If you really want to, you can use the standard open2() library function to catch both ends. There's also an open3() for tridirectional
I/O so you can also catch your child's
STDERR, but doing so would then require an awkward select() loop and wouldn't allow you to use normal Perl input operations.

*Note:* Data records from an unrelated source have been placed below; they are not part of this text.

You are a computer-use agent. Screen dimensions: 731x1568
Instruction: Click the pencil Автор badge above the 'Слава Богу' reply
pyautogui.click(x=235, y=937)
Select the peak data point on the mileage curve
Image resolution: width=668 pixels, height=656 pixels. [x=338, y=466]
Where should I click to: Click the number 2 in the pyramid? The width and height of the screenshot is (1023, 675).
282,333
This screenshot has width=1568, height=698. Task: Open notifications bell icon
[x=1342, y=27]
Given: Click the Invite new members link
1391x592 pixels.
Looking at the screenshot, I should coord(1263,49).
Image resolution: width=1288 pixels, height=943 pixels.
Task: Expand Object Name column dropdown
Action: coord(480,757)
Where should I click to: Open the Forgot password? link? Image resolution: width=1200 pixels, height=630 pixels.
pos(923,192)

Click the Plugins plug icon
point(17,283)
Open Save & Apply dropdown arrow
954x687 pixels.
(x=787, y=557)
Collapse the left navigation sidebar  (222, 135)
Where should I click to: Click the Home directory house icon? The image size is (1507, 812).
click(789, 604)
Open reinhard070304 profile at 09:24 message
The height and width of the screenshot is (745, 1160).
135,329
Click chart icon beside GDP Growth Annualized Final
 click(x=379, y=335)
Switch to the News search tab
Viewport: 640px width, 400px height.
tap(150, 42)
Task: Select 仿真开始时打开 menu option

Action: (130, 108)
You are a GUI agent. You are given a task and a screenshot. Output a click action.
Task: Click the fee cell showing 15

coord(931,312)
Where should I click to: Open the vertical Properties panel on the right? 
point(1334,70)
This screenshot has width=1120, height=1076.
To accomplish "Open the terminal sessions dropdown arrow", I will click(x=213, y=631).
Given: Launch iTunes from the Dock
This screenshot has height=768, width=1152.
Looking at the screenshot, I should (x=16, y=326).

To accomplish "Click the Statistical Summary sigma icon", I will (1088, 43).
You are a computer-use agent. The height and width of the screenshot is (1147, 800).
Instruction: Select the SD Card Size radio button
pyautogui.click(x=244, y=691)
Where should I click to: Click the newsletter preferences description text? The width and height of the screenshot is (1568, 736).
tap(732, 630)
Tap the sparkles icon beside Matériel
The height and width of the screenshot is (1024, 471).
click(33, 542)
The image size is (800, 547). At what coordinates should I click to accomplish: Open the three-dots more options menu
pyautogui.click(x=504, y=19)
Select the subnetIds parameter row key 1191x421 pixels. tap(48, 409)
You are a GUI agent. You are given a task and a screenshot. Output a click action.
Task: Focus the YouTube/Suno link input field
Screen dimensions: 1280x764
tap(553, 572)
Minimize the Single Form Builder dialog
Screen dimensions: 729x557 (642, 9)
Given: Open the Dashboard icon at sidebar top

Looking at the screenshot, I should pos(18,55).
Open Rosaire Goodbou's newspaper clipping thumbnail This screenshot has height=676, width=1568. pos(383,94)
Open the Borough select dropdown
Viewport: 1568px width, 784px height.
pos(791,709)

If you look at its source, you'll see that open2() uses low-level primitives like Unix pipe() and exec() to create all the connections. While it might have been slightly more efficient by using socketpair(), it would have then been even less portable than it already is. The open2() and open3() functions are unlikely to work anywhere except on a Unix system or some other one purporting to be
POSIX compliant.
Here's an example of using open2():
use FileHandle;
use IPC::Open2;
$pid = open2( \*Reader, \*Writer, "cat -u -n" );
Writer->autoflush(); # default here, actually
print Writer "stuff\n";
$got = <Reader>;
The problem with this is that Unix buffering is really going to ruin your
day. Even though your Writer filehandle is auto-flushed, and the process on the other end will get your
data in a timely manner, you can't usually do anything to force it to give
it back to you in a similarly quick fashion. In this case, we could,
because we gave cat a -u flag to make it unbuffered. But very few Unix commands are designed to
operate over pipes, so this seldom works unless you yourself wrote the
program on the other end of the double-ended pipe.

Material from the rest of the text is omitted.